Para esto, los keynesianos no tienen respuesta. Simplemente afirman que el “exceso de capacidad” es el resultado de una falta de demanda efectiva. Las empresas no están invirtiendo porque no hay suficiente demanda para los bienes que producen. ¿Pero por qué?
El marxismo, por el contrario, proporciona un análisis claro y científico del sistema capitalista, sus relaciones y leyes, y por qué éstas conducen intrínsecamente a las crisis. Estas, en el análisis final, son crisis de sobreproducción. La economía se derrumba no sólo por la caída de la demanda (o de la confianza), sino porque las fuerzas productivas entran en conflicto con los estrechos límites del mercado.
La producción en el capitalismo es para obtener beneficios. Pero para obtener beneficios, los capitalistas deben ser capaces de vender las mercancías que producen.
El beneficio, al mismo tiempo, sin embargo, es apropiado por los capitalistas del trabajo no remunerado de la clase obrera. Los trabajadores producen más valor del que reciben en forma de salarios. La diferencia es la plusvalía, que la clase capitalista se divide entre sí en forma de beneficios, rentas e intereses.

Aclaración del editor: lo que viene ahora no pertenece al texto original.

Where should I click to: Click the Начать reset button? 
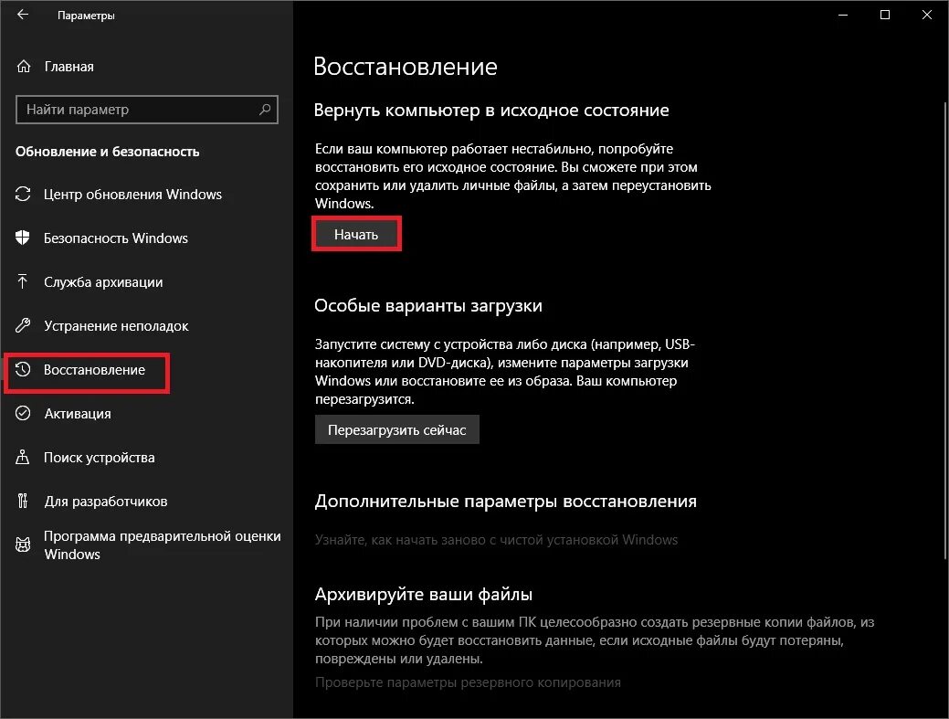tap(356, 234)
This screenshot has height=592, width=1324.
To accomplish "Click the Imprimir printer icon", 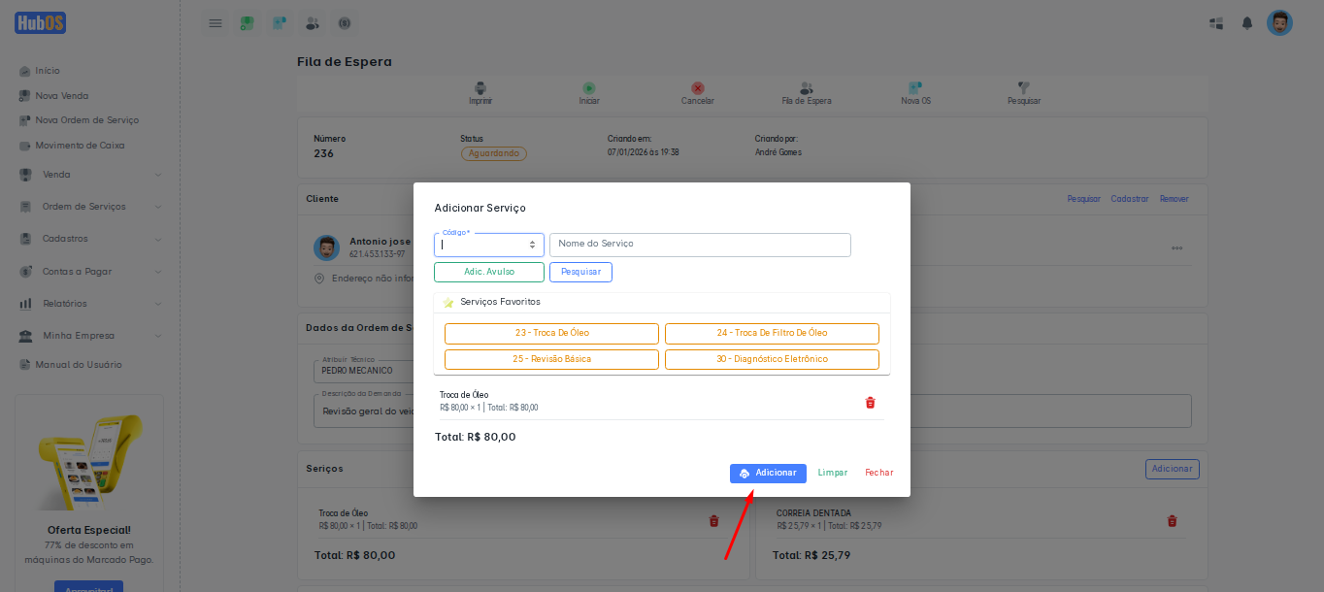I will [480, 88].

El resultado es que, bajo el capitalismo, hay una sobreproducción inherente en el sistema. No es simplemente una “falta de demanda”. Los trabajadores nunca pueden permitirse el lujo de comprar todas las mercancías que el capitalismo produce. La capacidad de producir supera la capacidad de absorción del mercado.
Por supuesto, el sistema puede superar estos límites por un tiempo a través de la reinversión del excedente en nuevos medios de producción; o a través del uso del crédito para expandir artificialmente el mercado. Pero estas son sólo medidas temporales, “allanando el camino”, en palabras de Marx, “para crisis más extensas y más destructivas” en el futuro.

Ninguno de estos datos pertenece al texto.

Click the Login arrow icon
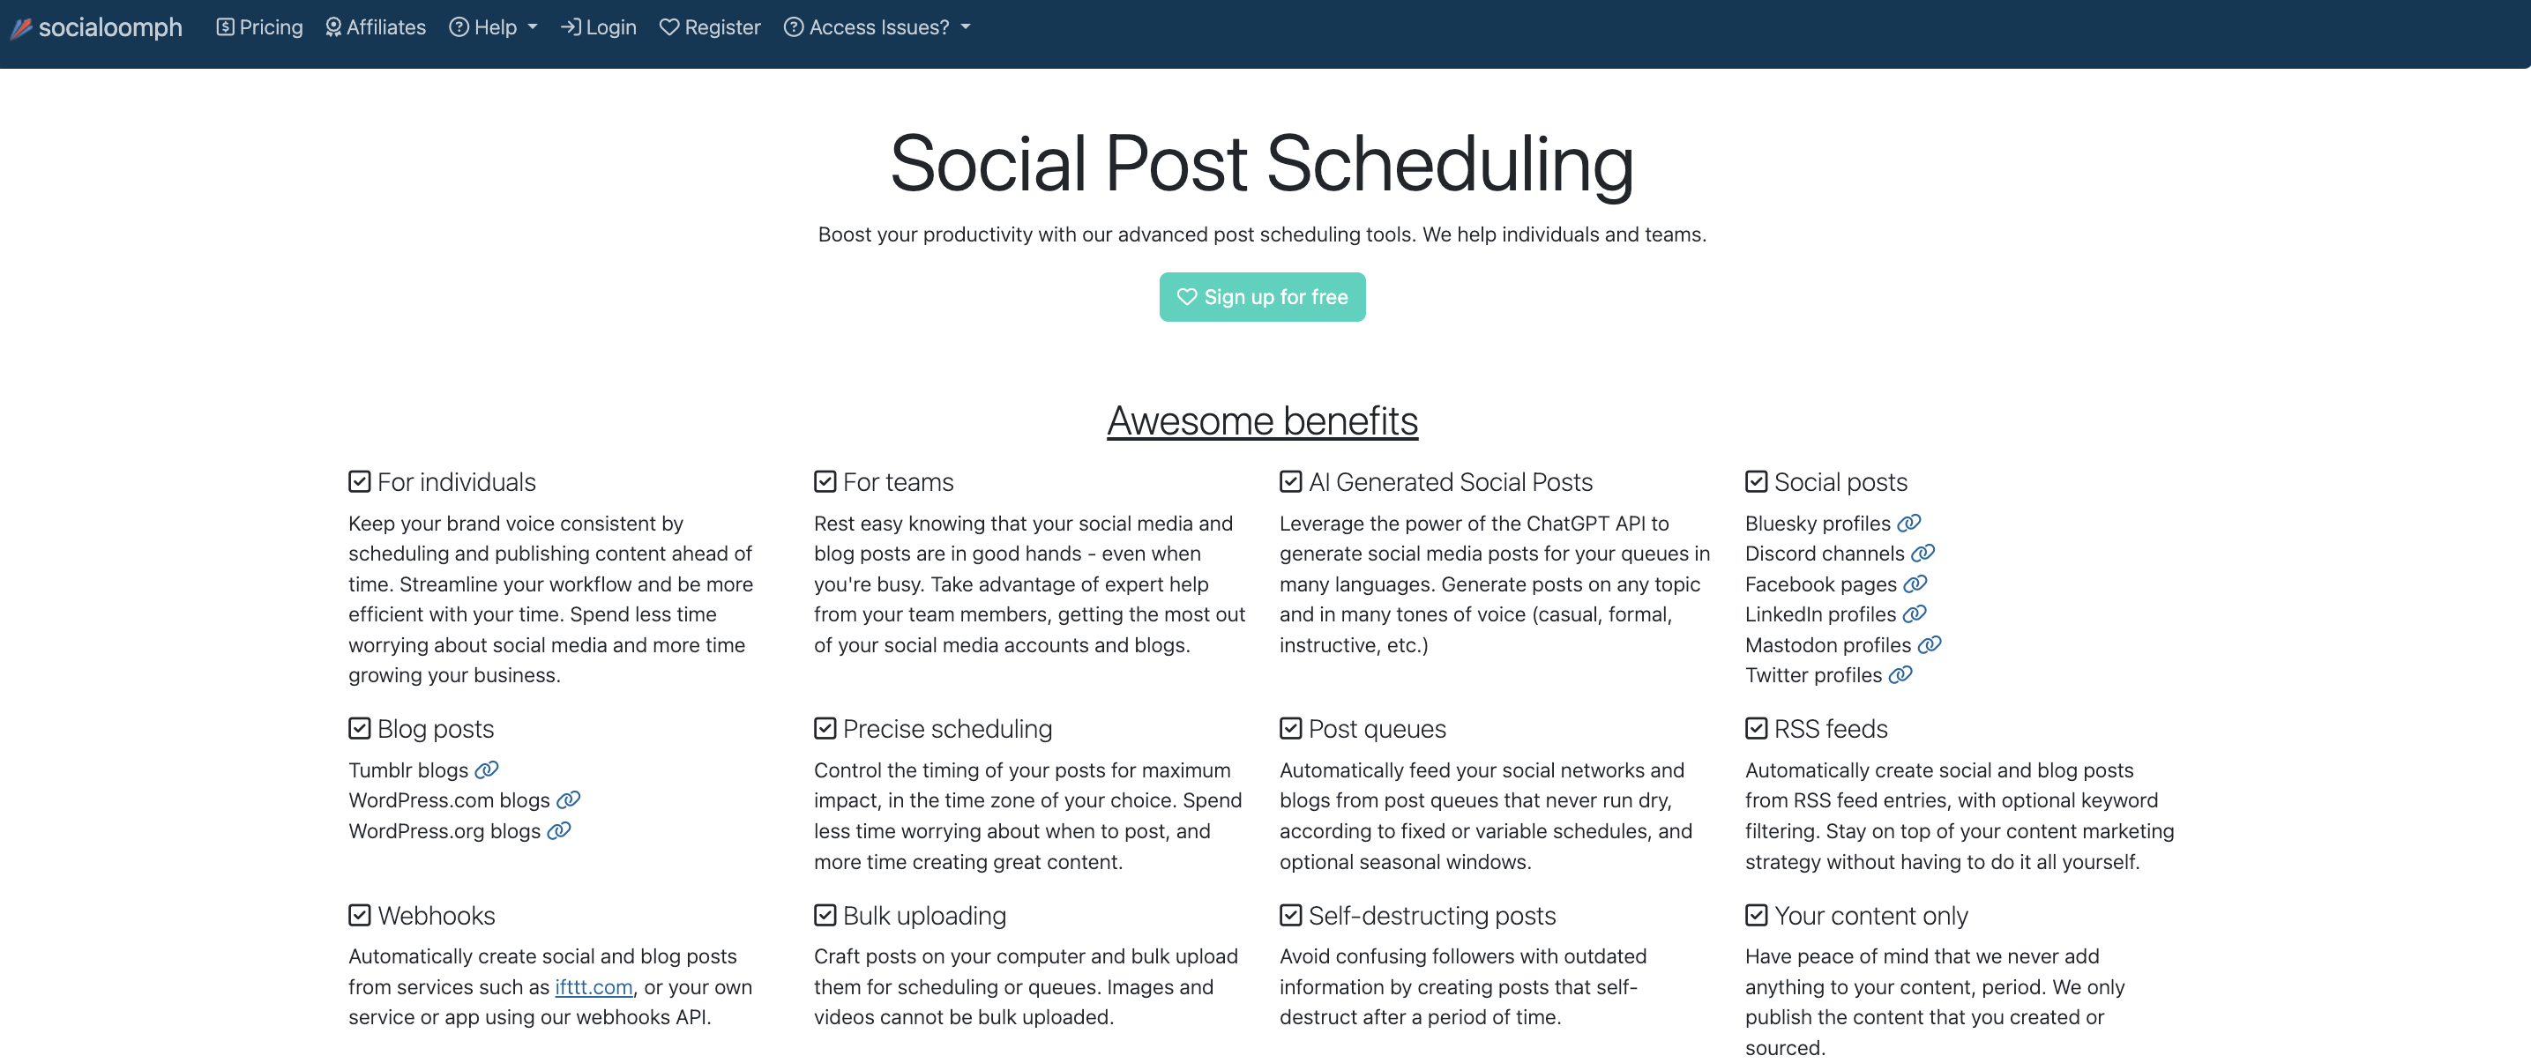This screenshot has height=1063, width=2531. tap(572, 26)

El crack de 2008 marcó la culminación de ese proceso, un clímax que se retrasó durante décadas sobre la base de las políticas keynesianas y un auge del crédito por igual. Pero ahora una nueva crisis, aún más profunda, ha golpeado – y ni los keynesianos, ni los defensores de la TMM, ni nadie más que los marxistas pueden ofrecer una salida.
A lo sumo, el keynesianismo y el TMM proporcionan una medicina paliativa para una enfermedad crónica. Pero ninguno de ellos puede diagnosticar esta enfermedad correctamente, ni ofrecer una cura genuina.
Socialismo o barbarie
Los capitalistas de hoy en día están disparando con todo el arsenal disponible – incluyendo el fregadero de la cocina – para combatir el problema, en un intento desesperado de evitar que su sistema se derrumbe. Pero lo que dan a los trabajadores en forma de subsidios salariales y gastos gubernamentales hoy, se lo quitarán mañana a través de la austeridad.
Aquellos en el movimiento obrero que piden medidas de estilo keynesiano están sin duda llenos de buenas intenciones. Pero, como dice el viejo refrán, el camino al infierno está pavimentado de deseos bienintencionados.
Las demandas de políticas keynesianas, TMM, renta básica y demás no sólo están equivocadas, sino que son perjudiciales, porque siembran ilusiones, preparando el camino para el desastre y la decepción.
En este sentido, debemos vocear fuerte como el niño del cuento de Hans Christian Andersen – ¡el emperador no tiene ropa! Tenemos el deber de advertir a los trabajadores y a los jóvenes: no crean a los que intentan imponerles sus curanderos. No es el momento de los encantos de charlatanes y vendedores de aceite de serpiente.
Sin embargo, no criticamos el keynesianismo y la TMM desde la misma posición que los apologistas del “libre mercado”. No, nuestras críticas vienen desde una perspectiva marxista – desde el punto de vista de lo que es bueno para la clase obrera mundial; desde lo que es necesario para abolir el capitalismo y liberar a la humanidad.
El capitalismo está en un callejón sin salida. No puede ofrecer a la sociedad nada más que barbarie. Sólo una clara alternativa socialista de propiedad colectiva bajo el control de los trabajadores y planificación económica democrática puede proporcionar un camino que haga avanzar la humanidad.